Docs/Security/Security Architecture
Security

Security Architecture

An overview of Cipher's defense-in-depth security model and how we protect your data at every layer.

Defense in Depth

Cipher's security is not dependent on any single mechanism. We implement multiple layers of protection so that if one layer is compromised, others remain intact:

┌─────────────────────────────────────────────┐
│           CIPHER SECURITY LAYERS            │
├─────────────────────────────────────────────┤
│                                             │
│  Layer 5: Application Security              │
│  ├── Input validation                       │
│  ├── Memory safety (Rust/Swift)            │
│  └── Secure coding practices               │
│                                             │
│  Layer 4: Cryptographic Security            │
│  ├── E2E encryption (Signal Protocol)      │
│  ├── Forward secrecy                        │
│  └── Post-compromise security              │
│                                             │
│  Layer 3: Key Management                    │
│  ├── Secure enclave storage                │
│  ├── Key derivation (BIP-39/44)            │
│  └── Automatic key rotation                │
│                                             │
│  Layer 2: Network Security                  │
│  ├── TLS 1.3 for all connections           │
│  ├── Certificate pinning                    │
│  └── Tor/mix network support               │
│                                             │
│  Layer 1: Device Security                   │
│  ├── Biometric authentication              │
│  ├── Encrypted local storage               │
│  └── Remote wipe capability                │
│                                             │
└─────────────────────────────────────────────┘

Threat Model

Cipher is designed to protect against the following threat actors:

Passive Network Adversary

An attacker who can observe all network traffic (ISP, government)

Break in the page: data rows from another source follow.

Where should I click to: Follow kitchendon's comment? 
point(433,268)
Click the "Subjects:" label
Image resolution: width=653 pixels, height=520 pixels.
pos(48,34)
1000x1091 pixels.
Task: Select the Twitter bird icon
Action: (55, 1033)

Protection: E2E encryption ensures they see only encrypted blobs. Metadata protection minimizes what they can learn.

Compromised Server

What if Cipher's infrastructure is hacked?

Protection: We never have access to message content or private keys. At most, attackers could learn public keys and encrypted message ciphertext.

Device Theft

Physical access to your unlocked or locked device

Protection: Biometric lock, encrypted storage, and optional auto-wipe after failed attempts. Secure enclave protects keys from extraction.

Malicious Contact

Someone you're chatting with tries to extract information

Protection: They can only see messages you send them. Verification prevents impersonation. No access to your other conversations.

Zero-Trust Architecture

Cipher operates on a zero-trust model. We assume:

  • Any server could be compromised
  • Any network connection could be monitored
  • Any third-party code could be malicious

This is why all security-critical operations happen on your device:

  • Key generation: Always local, never on a server
  • Encryption/decryption: Always local, never on a server
  • Message storage: Encrypted locally, only temporarily cached on network
  • Transaction signing: Always local, private keys never transmitted

Secure Key Storage

Your private keys are the crown jewels. Cipher protects them using platform-specific secure storage:

iOS

Secure Enclave

Hardware-isolated key storage

Android

StrongBox/TEE

Hardware-backed Keystore

Desktop

OS Keychain

With optional hardware key

Open Source & Audits

Security through obscurity doesn't work. Cipher's entire codebase is open source, allowing anyone to verify our security claims. We have also undergone independent security audits:

  • Trail of Bits (2024): Core cryptographic implementation
  • Cure53 (2024): Mobile application security
  • NCC Group (Planned 2025): Full protocol audit

All audit reports are published publicly on our GitHub repository.

Bug Bounty Program

We run a bug bounty program with rewards up to $100,000 for critical vulnerabilities. If you discover a security issue, please report it responsibly through our security disclosure process.